What Is Fair Game For Critics? p.9

Posted
By: Dorothy Giobbe Kevin Costner's Waterworld was a media event long before
the general public got to see it; but journalists defend
their coverage of pre-release, off-screen movie news sp.

REPORTS OF SCANDAL on the set always pump up a movie premiere, but at what point do they prevent a film from being fairly judged by critics?
Waterworld, the new Universal Pictures release starring Kevin Costner, was a media event long before the first fan plunked down $7.50 to see the film.
For well over a year, reports of Waterworld's ever-mounting budget were played up in the pages of entertainment magazines and newspapers. Costner's mid-production marital separation and his very public rift with
Waterworld's director poured fuel
on the media fire.
By the time the film actually premiered, Costner spent most of his interviews spinning damage control. Instead of hyping Waterworld as the best thing ever to hit the box office, Costner was reduced to defensively attacking the press.

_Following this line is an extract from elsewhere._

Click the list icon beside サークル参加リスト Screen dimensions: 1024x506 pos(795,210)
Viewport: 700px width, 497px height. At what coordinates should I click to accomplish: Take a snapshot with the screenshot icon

Some critics, Costner insisted, had unfairly prejudged the film based on issues that had nothing to do with the quality of the finished product. He criticized the media for playing up Waterworld's staggering $200 million cost. His movie was held to an unfair standard, Costner maintained, one that no movie could meet.
Not surprisingly, many film critics don't see it that way.
"Critics would be remiss if they didn't acknowledge off-screen news," said Bob Denerstein, film critic for the Rocky Mountain News. "I think it's fair to acknowledge the climate into which Waterworld is being released. And it is legitimate to ask whether people are seeing a $200 million movie or not."
Scandal and intrigue make great copy. So does triumph of the underdog. Some critics believe that all of the negative advance publicity may actually have helped Waterworld.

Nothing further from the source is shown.